Activity:
Whether an entry is long or short, retype it exactly.

Records supplied:
Content starts

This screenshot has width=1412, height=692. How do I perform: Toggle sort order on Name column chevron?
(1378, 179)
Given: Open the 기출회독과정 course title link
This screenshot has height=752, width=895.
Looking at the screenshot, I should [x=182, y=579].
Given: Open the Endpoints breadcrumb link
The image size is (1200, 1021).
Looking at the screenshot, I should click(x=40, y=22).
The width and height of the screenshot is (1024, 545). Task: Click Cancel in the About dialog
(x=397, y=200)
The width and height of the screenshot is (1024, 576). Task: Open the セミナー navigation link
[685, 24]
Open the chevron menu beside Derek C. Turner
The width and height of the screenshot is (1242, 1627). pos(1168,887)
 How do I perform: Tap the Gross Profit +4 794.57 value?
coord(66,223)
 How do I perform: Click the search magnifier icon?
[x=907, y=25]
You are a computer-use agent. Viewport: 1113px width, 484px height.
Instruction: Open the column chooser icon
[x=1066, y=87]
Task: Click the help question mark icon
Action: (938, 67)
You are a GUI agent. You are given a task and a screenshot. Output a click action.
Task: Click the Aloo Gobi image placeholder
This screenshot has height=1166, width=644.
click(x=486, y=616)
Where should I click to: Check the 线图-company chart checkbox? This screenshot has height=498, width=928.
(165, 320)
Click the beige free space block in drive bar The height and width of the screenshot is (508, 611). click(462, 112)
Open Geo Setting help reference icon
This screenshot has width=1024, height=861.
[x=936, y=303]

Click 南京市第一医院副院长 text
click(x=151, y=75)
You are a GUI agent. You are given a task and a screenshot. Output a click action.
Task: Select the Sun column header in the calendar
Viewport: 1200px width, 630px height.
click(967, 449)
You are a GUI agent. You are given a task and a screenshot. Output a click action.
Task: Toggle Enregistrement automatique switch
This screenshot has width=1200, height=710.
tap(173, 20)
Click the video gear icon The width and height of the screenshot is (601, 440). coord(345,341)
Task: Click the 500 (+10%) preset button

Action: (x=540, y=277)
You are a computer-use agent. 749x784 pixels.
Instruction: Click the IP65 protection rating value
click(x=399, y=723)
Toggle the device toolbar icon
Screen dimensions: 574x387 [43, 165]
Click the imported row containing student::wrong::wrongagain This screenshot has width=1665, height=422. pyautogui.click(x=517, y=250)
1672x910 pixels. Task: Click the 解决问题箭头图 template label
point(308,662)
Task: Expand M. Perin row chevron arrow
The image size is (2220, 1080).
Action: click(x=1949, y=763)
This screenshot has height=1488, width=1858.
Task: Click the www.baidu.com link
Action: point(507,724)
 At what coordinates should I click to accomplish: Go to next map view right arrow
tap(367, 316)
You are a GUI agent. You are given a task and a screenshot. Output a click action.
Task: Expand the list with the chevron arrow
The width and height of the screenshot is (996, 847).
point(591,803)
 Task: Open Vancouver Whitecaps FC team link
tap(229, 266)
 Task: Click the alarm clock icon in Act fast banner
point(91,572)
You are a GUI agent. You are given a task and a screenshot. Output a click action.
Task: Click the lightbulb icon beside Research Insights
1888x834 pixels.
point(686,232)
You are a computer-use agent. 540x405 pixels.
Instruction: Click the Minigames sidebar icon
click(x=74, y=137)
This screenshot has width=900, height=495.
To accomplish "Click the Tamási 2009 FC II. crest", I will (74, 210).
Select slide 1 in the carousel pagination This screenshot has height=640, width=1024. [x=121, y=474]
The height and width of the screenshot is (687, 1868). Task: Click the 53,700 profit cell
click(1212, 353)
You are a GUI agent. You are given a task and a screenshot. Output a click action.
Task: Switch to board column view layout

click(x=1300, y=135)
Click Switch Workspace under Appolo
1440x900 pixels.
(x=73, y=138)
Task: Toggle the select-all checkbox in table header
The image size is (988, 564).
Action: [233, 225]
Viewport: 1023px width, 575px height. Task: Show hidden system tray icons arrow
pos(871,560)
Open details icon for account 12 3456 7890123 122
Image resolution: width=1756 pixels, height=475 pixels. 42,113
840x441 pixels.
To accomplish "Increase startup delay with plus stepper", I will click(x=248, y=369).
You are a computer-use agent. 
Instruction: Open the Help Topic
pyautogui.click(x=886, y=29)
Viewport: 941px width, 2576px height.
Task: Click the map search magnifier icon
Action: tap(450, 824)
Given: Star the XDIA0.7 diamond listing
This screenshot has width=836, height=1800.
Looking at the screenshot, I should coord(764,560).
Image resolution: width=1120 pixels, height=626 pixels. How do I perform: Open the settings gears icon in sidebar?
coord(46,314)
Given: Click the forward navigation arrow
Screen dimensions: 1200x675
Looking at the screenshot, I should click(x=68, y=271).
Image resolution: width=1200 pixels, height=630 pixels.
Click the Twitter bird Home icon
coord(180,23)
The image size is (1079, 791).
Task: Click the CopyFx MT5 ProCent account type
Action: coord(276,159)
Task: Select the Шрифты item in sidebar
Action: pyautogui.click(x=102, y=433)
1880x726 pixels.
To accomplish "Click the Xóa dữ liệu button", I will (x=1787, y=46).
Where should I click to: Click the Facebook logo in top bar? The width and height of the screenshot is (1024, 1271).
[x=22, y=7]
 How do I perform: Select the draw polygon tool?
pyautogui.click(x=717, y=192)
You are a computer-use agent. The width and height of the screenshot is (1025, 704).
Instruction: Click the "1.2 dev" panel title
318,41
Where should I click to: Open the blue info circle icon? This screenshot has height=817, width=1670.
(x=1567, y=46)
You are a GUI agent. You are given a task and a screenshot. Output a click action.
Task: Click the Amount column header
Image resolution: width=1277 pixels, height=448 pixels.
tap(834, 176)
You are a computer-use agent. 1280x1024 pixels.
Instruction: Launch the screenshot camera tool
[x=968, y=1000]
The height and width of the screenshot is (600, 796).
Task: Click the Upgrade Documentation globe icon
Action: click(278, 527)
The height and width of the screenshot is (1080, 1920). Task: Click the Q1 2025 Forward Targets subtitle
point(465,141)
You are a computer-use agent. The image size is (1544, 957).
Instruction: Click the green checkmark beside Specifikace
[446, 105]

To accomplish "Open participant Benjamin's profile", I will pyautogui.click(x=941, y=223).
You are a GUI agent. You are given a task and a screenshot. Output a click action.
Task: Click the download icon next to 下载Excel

Content ends

Response box:
This screenshot has width=1412, height=692. How do I perform: Toggle sort order on Name column chevron?
(1378, 179)
Given: Open the 기출회독과정 course title link
This screenshot has height=752, width=895.
Looking at the screenshot, I should [x=182, y=579].
Given: Open the Endpoints breadcrumb link
The image size is (1200, 1021).
Looking at the screenshot, I should click(x=40, y=22).
The width and height of the screenshot is (1024, 545). Task: Click Cancel in the About dialog
(x=397, y=200)
The width and height of the screenshot is (1024, 576). Task: Open the セミナー navigation link
[685, 24]
Open the chevron menu beside Derek C. Turner
The width and height of the screenshot is (1242, 1627). pos(1168,887)
 How do I perform: Tap the Gross Profit +4 794.57 value?
coord(66,223)
 How do I perform: Click the search magnifier icon?
[x=907, y=25]
You are a computer-use agent. Viewport: 1113px width, 484px height.
Instruction: Open the column chooser icon
[x=1066, y=87]
Task: Click the help question mark icon
Action: (938, 67)
You are a GUI agent. You are given a task and a screenshot. Output a click action.
Task: Click the Aloo Gobi image placeholder
This screenshot has height=1166, width=644.
click(x=486, y=616)
Where should I click to: Check the 线图-company chart checkbox? This screenshot has height=498, width=928.
(165, 320)
Click the beige free space block in drive bar The height and width of the screenshot is (508, 611). click(462, 112)
Open Geo Setting help reference icon
This screenshot has width=1024, height=861.
[x=936, y=303]

Click 南京市第一医院副院长 text
click(x=151, y=75)
You are a GUI agent. You are given a task and a screenshot. Output a click action.
Task: Select the Sun column header in the calendar
Viewport: 1200px width, 630px height.
click(967, 449)
You are a GUI agent. You are given a task and a screenshot. Output a click action.
Task: Toggle Enregistrement automatique switch
This screenshot has width=1200, height=710.
tap(173, 20)
Click the video gear icon The width and height of the screenshot is (601, 440). coord(345,341)
Task: Click the 500 (+10%) preset button

Action: (x=540, y=277)
You are a computer-use agent. 749x784 pixels.
Instruction: Click the IP65 protection rating value
click(x=399, y=723)
Toggle the device toolbar icon
Screen dimensions: 574x387 [43, 165]
Click the imported row containing student::wrong::wrongagain This screenshot has width=1665, height=422. pyautogui.click(x=517, y=250)
1672x910 pixels. Task: Click the 解决问题箭头图 template label
point(308,662)
Task: Expand M. Perin row chevron arrow
The image size is (2220, 1080).
Action: click(x=1949, y=763)
This screenshot has height=1488, width=1858.
Task: Click the www.baidu.com link
Action: point(507,724)
 At what coordinates should I click to accomplish: Go to next map view right arrow
tap(367, 316)
You are a GUI agent. You are given a task and a screenshot. Output a click action.
Task: Expand the list with the chevron arrow
The width and height of the screenshot is (996, 847).
point(591,803)
 Task: Open Vancouver Whitecaps FC team link
tap(229, 266)
 Task: Click the alarm clock icon in Act fast banner
point(91,572)
You are a GUI agent. You are given a task and a screenshot. Output a click action.
Task: Click the lightbulb icon beside Research Insights
1888x834 pixels.
point(686,232)
You are a computer-use agent. 540x405 pixels.
Instruction: Click the Minigames sidebar icon
click(x=74, y=137)
This screenshot has width=900, height=495.
To accomplish "Click the Tamási 2009 FC II. crest", I will (74, 210).
Select slide 1 in the carousel pagination This screenshot has height=640, width=1024. [x=121, y=474]
The height and width of the screenshot is (687, 1868). Task: Click the 53,700 profit cell
click(1212, 353)
You are a GUI agent. You are given a task and a screenshot. Output a click action.
Task: Switch to board column view layout

click(x=1300, y=135)
Click Switch Workspace under Appolo
1440x900 pixels.
(x=73, y=138)
Task: Toggle the select-all checkbox in table header
The image size is (988, 564).
Action: [233, 225]
Viewport: 1023px width, 575px height. Task: Show hidden system tray icons arrow
pos(871,560)
Open details icon for account 12 3456 7890123 122
Image resolution: width=1756 pixels, height=475 pixels. 42,113
840x441 pixels.
To accomplish "Increase startup delay with plus stepper", I will click(x=248, y=369).
You are a computer-use agent. 
Instruction: Open the Help Topic
pyautogui.click(x=886, y=29)
Viewport: 941px width, 2576px height.
Task: Click the map search magnifier icon
Action: tap(450, 824)
Given: Star the XDIA0.7 diamond listing
This screenshot has width=836, height=1800.
Looking at the screenshot, I should coord(764,560).
Image resolution: width=1120 pixels, height=626 pixels. How do I perform: Open the settings gears icon in sidebar?
coord(46,314)
Given: Click the forward navigation arrow
Screen dimensions: 1200x675
Looking at the screenshot, I should click(x=68, y=271).
Image resolution: width=1200 pixels, height=630 pixels.
Click the Twitter bird Home icon
coord(180,23)
The image size is (1079, 791).
Task: Click the CopyFx MT5 ProCent account type
Action: coord(276,159)
Task: Select the Шрифты item in sidebar
Action: pyautogui.click(x=102, y=433)
1880x726 pixels.
To accomplish "Click the Xóa dữ liệu button", I will (x=1787, y=46).
Where should I click to: Click the Facebook logo in top bar? The width and height of the screenshot is (1024, 1271).
[x=22, y=7]
 How do I perform: Select the draw polygon tool?
pyautogui.click(x=717, y=192)
You are a computer-use agent. The width and height of the screenshot is (1025, 704).
Instruction: Click the "1.2 dev" panel title
318,41
Where should I click to: Open the blue info circle icon? This screenshot has height=817, width=1670.
(x=1567, y=46)
You are a GUI agent. You are given a task and a screenshot. Output a click action.
Task: Click the Amount column header
Image resolution: width=1277 pixels, height=448 pixels.
tap(834, 176)
You are a computer-use agent. 1280x1024 pixels.
Instruction: Launch the screenshot camera tool
[x=968, y=1000]
The height and width of the screenshot is (600, 796).
Task: Click the Upgrade Documentation globe icon
Action: click(278, 527)
The height and width of the screenshot is (1080, 1920). Task: Click the Q1 2025 Forward Targets subtitle
point(465,141)
You are a computer-use agent. The image size is (1544, 957).
Instruction: Click the green checkmark beside Specifikace
[446, 105]

To accomplish "Open participant Benjamin's profile", I will pyautogui.click(x=941, y=223).
You are a GUI agent. You are given a task and a screenshot. Output a click action.
Task: Click the download icon next to 下载Excel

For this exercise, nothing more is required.